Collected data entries

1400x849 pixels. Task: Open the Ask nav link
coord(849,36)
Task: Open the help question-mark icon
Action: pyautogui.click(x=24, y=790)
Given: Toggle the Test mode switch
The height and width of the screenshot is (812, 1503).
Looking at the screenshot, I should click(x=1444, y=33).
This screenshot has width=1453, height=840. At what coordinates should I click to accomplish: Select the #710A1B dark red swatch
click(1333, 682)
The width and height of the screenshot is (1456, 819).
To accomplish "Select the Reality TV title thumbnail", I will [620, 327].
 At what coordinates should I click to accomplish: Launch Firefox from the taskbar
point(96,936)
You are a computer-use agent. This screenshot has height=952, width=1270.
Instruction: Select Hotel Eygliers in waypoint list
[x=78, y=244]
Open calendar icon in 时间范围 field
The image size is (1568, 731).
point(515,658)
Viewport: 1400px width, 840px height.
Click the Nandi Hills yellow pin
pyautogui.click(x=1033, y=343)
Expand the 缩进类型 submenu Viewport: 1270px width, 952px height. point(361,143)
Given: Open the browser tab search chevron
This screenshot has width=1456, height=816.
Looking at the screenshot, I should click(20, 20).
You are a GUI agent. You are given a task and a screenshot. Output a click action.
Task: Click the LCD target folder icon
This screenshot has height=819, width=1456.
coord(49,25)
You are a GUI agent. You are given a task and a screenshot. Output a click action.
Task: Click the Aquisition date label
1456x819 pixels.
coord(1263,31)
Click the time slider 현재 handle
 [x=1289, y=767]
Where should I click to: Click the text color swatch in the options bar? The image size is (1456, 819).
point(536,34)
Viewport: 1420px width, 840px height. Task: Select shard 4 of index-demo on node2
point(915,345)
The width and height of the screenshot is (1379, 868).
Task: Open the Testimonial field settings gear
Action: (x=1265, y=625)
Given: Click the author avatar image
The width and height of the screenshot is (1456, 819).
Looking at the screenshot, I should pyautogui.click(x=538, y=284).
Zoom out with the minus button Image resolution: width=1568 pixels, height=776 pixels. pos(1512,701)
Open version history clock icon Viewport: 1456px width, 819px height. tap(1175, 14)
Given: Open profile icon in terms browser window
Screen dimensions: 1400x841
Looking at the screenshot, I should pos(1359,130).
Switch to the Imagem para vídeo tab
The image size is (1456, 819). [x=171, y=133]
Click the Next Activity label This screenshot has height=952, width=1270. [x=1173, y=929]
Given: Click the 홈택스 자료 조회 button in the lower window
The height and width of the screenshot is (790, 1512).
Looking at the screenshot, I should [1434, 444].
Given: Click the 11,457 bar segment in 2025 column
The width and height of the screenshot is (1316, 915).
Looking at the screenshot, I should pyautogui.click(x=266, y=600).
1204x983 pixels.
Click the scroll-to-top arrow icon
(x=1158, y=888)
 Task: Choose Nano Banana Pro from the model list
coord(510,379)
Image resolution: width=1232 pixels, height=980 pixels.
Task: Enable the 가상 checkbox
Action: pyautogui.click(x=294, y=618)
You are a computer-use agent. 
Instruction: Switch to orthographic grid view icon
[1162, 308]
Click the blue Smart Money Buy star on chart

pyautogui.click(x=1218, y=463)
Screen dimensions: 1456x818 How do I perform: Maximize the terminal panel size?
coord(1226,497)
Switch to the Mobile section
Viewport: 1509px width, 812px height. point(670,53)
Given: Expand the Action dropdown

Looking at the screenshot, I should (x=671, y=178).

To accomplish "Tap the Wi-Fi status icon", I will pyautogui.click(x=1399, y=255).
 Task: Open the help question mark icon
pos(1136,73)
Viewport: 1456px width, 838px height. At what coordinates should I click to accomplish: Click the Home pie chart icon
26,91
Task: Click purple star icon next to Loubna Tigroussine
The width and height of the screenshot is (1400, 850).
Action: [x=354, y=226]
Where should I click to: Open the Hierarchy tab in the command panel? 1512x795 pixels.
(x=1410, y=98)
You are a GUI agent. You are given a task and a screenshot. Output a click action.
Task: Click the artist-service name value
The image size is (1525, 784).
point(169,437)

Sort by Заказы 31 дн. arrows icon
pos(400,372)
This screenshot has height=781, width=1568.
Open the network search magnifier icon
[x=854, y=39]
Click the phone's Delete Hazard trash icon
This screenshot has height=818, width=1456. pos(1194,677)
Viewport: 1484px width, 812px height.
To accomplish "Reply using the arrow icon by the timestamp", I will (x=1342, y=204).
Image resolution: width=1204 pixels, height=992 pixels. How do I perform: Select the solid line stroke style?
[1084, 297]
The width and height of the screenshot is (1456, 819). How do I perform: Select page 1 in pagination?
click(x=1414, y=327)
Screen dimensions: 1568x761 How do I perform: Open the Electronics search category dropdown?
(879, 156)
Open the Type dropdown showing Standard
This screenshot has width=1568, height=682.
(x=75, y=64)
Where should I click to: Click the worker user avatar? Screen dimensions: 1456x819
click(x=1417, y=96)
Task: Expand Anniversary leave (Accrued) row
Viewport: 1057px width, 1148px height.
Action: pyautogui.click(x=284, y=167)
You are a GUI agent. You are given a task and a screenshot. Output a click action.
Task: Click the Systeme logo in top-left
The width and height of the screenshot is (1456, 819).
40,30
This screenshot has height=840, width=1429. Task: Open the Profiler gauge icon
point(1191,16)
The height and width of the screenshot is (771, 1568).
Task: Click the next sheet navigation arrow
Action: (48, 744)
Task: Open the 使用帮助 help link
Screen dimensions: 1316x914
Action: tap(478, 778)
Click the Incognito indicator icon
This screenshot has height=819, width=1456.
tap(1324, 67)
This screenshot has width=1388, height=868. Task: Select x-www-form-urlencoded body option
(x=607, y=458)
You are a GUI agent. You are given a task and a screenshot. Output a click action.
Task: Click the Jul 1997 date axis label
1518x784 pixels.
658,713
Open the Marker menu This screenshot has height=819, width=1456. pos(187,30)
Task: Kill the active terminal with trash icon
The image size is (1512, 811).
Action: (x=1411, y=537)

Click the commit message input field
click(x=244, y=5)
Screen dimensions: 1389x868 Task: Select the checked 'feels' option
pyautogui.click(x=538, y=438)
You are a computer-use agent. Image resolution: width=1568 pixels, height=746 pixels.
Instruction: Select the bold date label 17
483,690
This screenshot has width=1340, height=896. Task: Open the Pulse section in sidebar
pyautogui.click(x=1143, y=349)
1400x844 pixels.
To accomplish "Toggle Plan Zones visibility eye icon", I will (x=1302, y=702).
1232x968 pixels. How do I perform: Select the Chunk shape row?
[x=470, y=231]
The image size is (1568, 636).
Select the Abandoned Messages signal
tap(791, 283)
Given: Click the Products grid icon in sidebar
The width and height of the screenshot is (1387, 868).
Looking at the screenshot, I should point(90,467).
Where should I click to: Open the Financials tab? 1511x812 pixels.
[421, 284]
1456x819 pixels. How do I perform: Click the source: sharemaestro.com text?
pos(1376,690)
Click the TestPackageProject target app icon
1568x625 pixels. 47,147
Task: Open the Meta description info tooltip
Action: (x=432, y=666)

TASK STATEMENT: Copy every record above out again, word for word.

YOUR RESPONSE:
1400x849 pixels. Task: Open the Ask nav link
coord(849,36)
Task: Open the help question-mark icon
Action: pyautogui.click(x=24, y=790)
Given: Toggle the Test mode switch
The height and width of the screenshot is (812, 1503).
Looking at the screenshot, I should click(x=1444, y=33).
This screenshot has width=1453, height=840. At what coordinates should I click to accomplish: Select the #710A1B dark red swatch
click(1333, 682)
The width and height of the screenshot is (1456, 819).
To accomplish "Select the Reality TV title thumbnail", I will [620, 327].
 At what coordinates should I click to accomplish: Launch Firefox from the taskbar
point(96,936)
You are a computer-use agent. This screenshot has height=952, width=1270.
Instruction: Select Hotel Eygliers in waypoint list
[x=78, y=244]
Open calendar icon in 时间范围 field
The image size is (1568, 731).
point(515,658)
Viewport: 1400px width, 840px height.
Click the Nandi Hills yellow pin
pyautogui.click(x=1033, y=343)
Expand the 缩进类型 submenu Viewport: 1270px width, 952px height. point(361,143)
Given: Open the browser tab search chevron
This screenshot has width=1456, height=816.
Looking at the screenshot, I should click(20, 20).
You are a GUI agent. You are given a task and a screenshot. Output a click action.
Task: Click the LCD target folder icon
This screenshot has height=819, width=1456.
coord(49,25)
You are a GUI agent. You are given a task and a screenshot. Output a click action.
Task: Click the Aquisition date label
1456x819 pixels.
coord(1263,31)
Click the time slider 현재 handle
 [x=1289, y=767]
Where should I click to: Click the text color swatch in the options bar? The image size is (1456, 819).
point(536,34)
Viewport: 1420px width, 840px height. Task: Select shard 4 of index-demo on node2
point(915,345)
The width and height of the screenshot is (1379, 868).
Task: Open the Testimonial field settings gear
Action: (x=1265, y=625)
Given: Click the author avatar image
The width and height of the screenshot is (1456, 819).
Looking at the screenshot, I should pyautogui.click(x=538, y=284).
Zoom out with the minus button Image resolution: width=1568 pixels, height=776 pixels. pos(1512,701)
Open version history clock icon Viewport: 1456px width, 819px height. tap(1175, 14)
Given: Open profile icon in terms browser window
Screen dimensions: 1400x841
Looking at the screenshot, I should pos(1359,130).
Switch to the Imagem para vídeo tab
The image size is (1456, 819). [x=171, y=133]
Click the Next Activity label This screenshot has height=952, width=1270. [x=1173, y=929]
Given: Click the 홈택스 자료 조회 button in the lower window
The height and width of the screenshot is (790, 1512).
Looking at the screenshot, I should [1434, 444].
Given: Click the 11,457 bar segment in 2025 column
The width and height of the screenshot is (1316, 915).
Looking at the screenshot, I should pyautogui.click(x=266, y=600).
1204x983 pixels.
Click the scroll-to-top arrow icon
(x=1158, y=888)
 Task: Choose Nano Banana Pro from the model list
coord(510,379)
Image resolution: width=1232 pixels, height=980 pixels.
Task: Enable the 가상 checkbox
Action: pyautogui.click(x=294, y=618)
You are a computer-use agent. 
Instruction: Switch to orthographic grid view icon
[1162, 308]
Click the blue Smart Money Buy star on chart

pyautogui.click(x=1218, y=463)
Screen dimensions: 1456x818 How do I perform: Maximize the terminal panel size?
coord(1226,497)
Switch to the Mobile section
Viewport: 1509px width, 812px height. point(670,53)
Given: Expand the Action dropdown

Looking at the screenshot, I should (x=671, y=178).

To accomplish "Tap the Wi-Fi status icon", I will pyautogui.click(x=1399, y=255).
 Task: Open the help question mark icon
pos(1136,73)
Viewport: 1456px width, 838px height. At what coordinates should I click to accomplish: Click the Home pie chart icon
26,91
Task: Click purple star icon next to Loubna Tigroussine
The width and height of the screenshot is (1400, 850).
Action: [x=354, y=226]
Where should I click to: Open the Hierarchy tab in the command panel? 1512x795 pixels.
(x=1410, y=98)
You are a GUI agent. You are given a task and a screenshot. Output a click action.
Task: Click the artist-service name value
The image size is (1525, 784).
point(169,437)

Sort by Заказы 31 дн. arrows icon
pos(400,372)
This screenshot has height=781, width=1568.
Open the network search magnifier icon
[x=854, y=39]
Click the phone's Delete Hazard trash icon
This screenshot has height=818, width=1456. pos(1194,677)
Viewport: 1484px width, 812px height.
To accomplish "Reply using the arrow icon by the timestamp", I will (x=1342, y=204).
Image resolution: width=1204 pixels, height=992 pixels. How do I perform: Select the solid line stroke style?
[1084, 297]
The width and height of the screenshot is (1456, 819). How do I perform: Select page 1 in pagination?
click(x=1414, y=327)
Screen dimensions: 1568x761 How do I perform: Open the Electronics search category dropdown?
(879, 156)
Open the Type dropdown showing Standard
This screenshot has width=1568, height=682.
(x=75, y=64)
Where should I click to: Click the worker user avatar? Screen dimensions: 1456x819
click(x=1417, y=96)
Task: Expand Anniversary leave (Accrued) row
Viewport: 1057px width, 1148px height.
Action: pyautogui.click(x=284, y=167)
You are a GUI agent. You are given a task and a screenshot. Output a click action.
Task: Click the Systeme logo in top-left
The width and height of the screenshot is (1456, 819).
40,30
This screenshot has height=840, width=1429. Task: Open the Profiler gauge icon
point(1191,16)
The height and width of the screenshot is (771, 1568).
Task: Click the next sheet navigation arrow
Action: (48, 744)
Task: Open the 使用帮助 help link
Screen dimensions: 1316x914
Action: tap(478, 778)
Click the Incognito indicator icon
This screenshot has height=819, width=1456.
tap(1324, 67)
This screenshot has width=1388, height=868. Task: Select x-www-form-urlencoded body option
(x=607, y=458)
You are a GUI agent. You are given a task and a screenshot. Output a click action.
Task: Click the Jul 1997 date axis label
1518x784 pixels.
658,713
Open the Marker menu This screenshot has height=819, width=1456. pos(187,30)
Task: Kill the active terminal with trash icon
The image size is (1512, 811).
Action: (x=1411, y=537)

Click the commit message input field
click(x=244, y=5)
Screen dimensions: 1389x868 Task: Select the checked 'feels' option
pyautogui.click(x=538, y=438)
You are a computer-use agent. Image resolution: width=1568 pixels, height=746 pixels.
Instruction: Select the bold date label 17
483,690
This screenshot has width=1340, height=896. Task: Open the Pulse section in sidebar
pyautogui.click(x=1143, y=349)
1400x844 pixels.
To accomplish "Toggle Plan Zones visibility eye icon", I will (x=1302, y=702).
1232x968 pixels. How do I perform: Select the Chunk shape row?
[x=470, y=231]
The image size is (1568, 636).
Select the Abandoned Messages signal
tap(791, 283)
Given: Click the Products grid icon in sidebar
The width and height of the screenshot is (1387, 868).
Looking at the screenshot, I should point(90,467).
Where should I click to: Open the Financials tab? 1511x812 pixels.
[421, 284]
1456x819 pixels. How do I perform: Click the source: sharemaestro.com text?
pos(1376,690)
Click the TestPackageProject target app icon
1568x625 pixels. 47,147
Task: Open the Meta description info tooltip
Action: (x=432, y=666)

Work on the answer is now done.